“Too much is never enough.” – MTV slogan

That slogan today could hold for the ETF industry as well.  Josh Brown writing at Financial Adviser notes the lengths to which the ETF industry is going to create new indices to base new ETFs upon.

It was one thing when they started creating ETFs for every single index in creation, fine, I use a bunch of them and choice is what separates us from Russia (where there are two TV channels, one channel that tells you what’s on the other channel).  But now we’ve reached the point where ETF product guys are paying index companies to invent new indexes just so they can ETF them.  This isn’t the tail wagging the dog, this is the tail giving birth to puppies.

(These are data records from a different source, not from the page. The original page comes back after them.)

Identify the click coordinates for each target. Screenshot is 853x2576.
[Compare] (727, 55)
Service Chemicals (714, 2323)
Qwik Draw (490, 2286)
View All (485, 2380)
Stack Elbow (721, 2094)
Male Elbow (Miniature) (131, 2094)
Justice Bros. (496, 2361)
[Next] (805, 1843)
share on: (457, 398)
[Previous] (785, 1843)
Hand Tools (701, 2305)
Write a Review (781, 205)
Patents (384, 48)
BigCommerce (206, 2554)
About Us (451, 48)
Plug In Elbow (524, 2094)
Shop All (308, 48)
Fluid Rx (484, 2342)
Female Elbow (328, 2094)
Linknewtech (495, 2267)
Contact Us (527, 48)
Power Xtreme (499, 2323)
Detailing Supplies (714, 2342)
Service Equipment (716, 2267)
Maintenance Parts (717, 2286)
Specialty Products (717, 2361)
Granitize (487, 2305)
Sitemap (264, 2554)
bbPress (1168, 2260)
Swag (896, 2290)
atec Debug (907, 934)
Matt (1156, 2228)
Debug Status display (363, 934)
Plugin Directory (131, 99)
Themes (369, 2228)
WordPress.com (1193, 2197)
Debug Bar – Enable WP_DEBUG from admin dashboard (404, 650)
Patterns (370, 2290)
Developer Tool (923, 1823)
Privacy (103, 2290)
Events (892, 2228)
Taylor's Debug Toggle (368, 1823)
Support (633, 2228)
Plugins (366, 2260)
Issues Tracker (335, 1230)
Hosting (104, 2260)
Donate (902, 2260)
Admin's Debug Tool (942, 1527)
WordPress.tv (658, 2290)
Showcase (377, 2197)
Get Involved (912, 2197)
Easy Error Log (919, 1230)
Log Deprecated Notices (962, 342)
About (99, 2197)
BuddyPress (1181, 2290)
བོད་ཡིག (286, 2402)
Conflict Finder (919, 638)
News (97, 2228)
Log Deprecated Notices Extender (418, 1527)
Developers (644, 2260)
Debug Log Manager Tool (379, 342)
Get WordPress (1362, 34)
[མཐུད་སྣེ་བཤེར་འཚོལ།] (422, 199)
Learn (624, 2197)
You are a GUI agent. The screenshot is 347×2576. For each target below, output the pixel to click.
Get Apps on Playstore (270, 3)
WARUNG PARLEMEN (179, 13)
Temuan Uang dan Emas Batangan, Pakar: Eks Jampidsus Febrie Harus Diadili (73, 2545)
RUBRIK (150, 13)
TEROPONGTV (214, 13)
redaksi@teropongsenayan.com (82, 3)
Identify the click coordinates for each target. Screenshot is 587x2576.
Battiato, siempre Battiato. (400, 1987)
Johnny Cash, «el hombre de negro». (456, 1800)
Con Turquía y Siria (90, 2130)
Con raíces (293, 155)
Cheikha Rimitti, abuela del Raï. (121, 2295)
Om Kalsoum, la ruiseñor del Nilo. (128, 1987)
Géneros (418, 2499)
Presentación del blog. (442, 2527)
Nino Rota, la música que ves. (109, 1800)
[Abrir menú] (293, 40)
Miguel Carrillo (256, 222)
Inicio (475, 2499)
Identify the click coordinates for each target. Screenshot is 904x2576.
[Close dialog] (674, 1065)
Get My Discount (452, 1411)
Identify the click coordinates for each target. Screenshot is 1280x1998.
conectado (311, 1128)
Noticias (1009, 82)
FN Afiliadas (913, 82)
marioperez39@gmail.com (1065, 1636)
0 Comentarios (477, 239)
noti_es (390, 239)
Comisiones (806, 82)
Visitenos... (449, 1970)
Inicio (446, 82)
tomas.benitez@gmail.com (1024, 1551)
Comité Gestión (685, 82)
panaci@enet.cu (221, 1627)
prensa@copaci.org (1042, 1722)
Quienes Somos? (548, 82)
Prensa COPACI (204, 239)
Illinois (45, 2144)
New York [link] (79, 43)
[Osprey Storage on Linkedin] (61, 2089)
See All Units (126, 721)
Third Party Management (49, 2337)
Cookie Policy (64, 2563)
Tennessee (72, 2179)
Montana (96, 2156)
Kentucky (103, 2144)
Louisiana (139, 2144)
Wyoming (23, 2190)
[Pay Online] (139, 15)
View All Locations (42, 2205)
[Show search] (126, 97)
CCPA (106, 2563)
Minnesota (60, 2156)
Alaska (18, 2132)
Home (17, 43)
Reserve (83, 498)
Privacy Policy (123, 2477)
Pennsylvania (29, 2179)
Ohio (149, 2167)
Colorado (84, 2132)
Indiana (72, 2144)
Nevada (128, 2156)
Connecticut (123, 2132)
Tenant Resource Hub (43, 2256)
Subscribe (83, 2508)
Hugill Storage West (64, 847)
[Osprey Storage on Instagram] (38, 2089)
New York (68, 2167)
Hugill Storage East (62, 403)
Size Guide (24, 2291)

We have been early and wrong in our belief the industry would begin aggressively weeding out the wheat from the chaff.  Instead the industry has gone to great lengths to extend its reach into niche and gimmicky ETFs.  This quite a change from the origins of the industry.

The ETF industry started off as this scrappy underdog creating an entirely new class of vehicles like the SPDR S&P 500 Trust ($SPY) that provided investors with an entirely new way to invest and trade.  For this reason the ETF industry has experienced a ‘halo effect’ which lasts to this very day.  However as Josh notes the ETF world has morphed into something altogether different these days.  The industry now is a huge snowball rolling downhill picking up every potential product in its wake.

It would be great if as Josh suggests the industry took a breather from creating new products.  That would allow it to work off the backlog of ‘zombie ETFs‘ that populate the ETF Deathwatch.  That is not going to happen.  There are too many investment management firms on the outside of the ETF industry looking in.  The launch of the actively managed Pimco Total Return ETF will convince those fence sitters they need to get in the game.

The open-end mutual fund industry is hurting for assets and ETFs are the only growth game in town.  Pure play ETF firms like WisdomTree Investments ($WETF) will likely attract attention from established investment management firms desperate to get into the game.  This is great for those players already with a foothold in the ETF industry, but will only make ETF shelf space even more valuable.

Investors on the other hand need to take note of this explosion in niche ETFs with a skeptical eye.  ETF providers are not providing a public service, they are running a business.  A business that need customers like you.  They say that investment products are sold, not bought.  If so, investors should make themselves the best-informed consumers possible by visiting A-List ETF sites and becoming smarter shoppers.  Our thoughts haven’t changed all that much from this post from a year ago:

The ETF industry is, for now, a competitive one.  This competition works to both drive down the expense ratio of plain vanilla funds at the same time generating new, more specialized funds with higher expense ratios.  In a certain sense it is not unlike the typical supermarket.  The supermarket entices you in to purchase their loss-leaders, like milk, in the hope you will also purchase higher margin products, like packaged goods.  There is likely room in you portfolio (shopping cart) for both kinds of funds.  The question for investors is one of education and balance.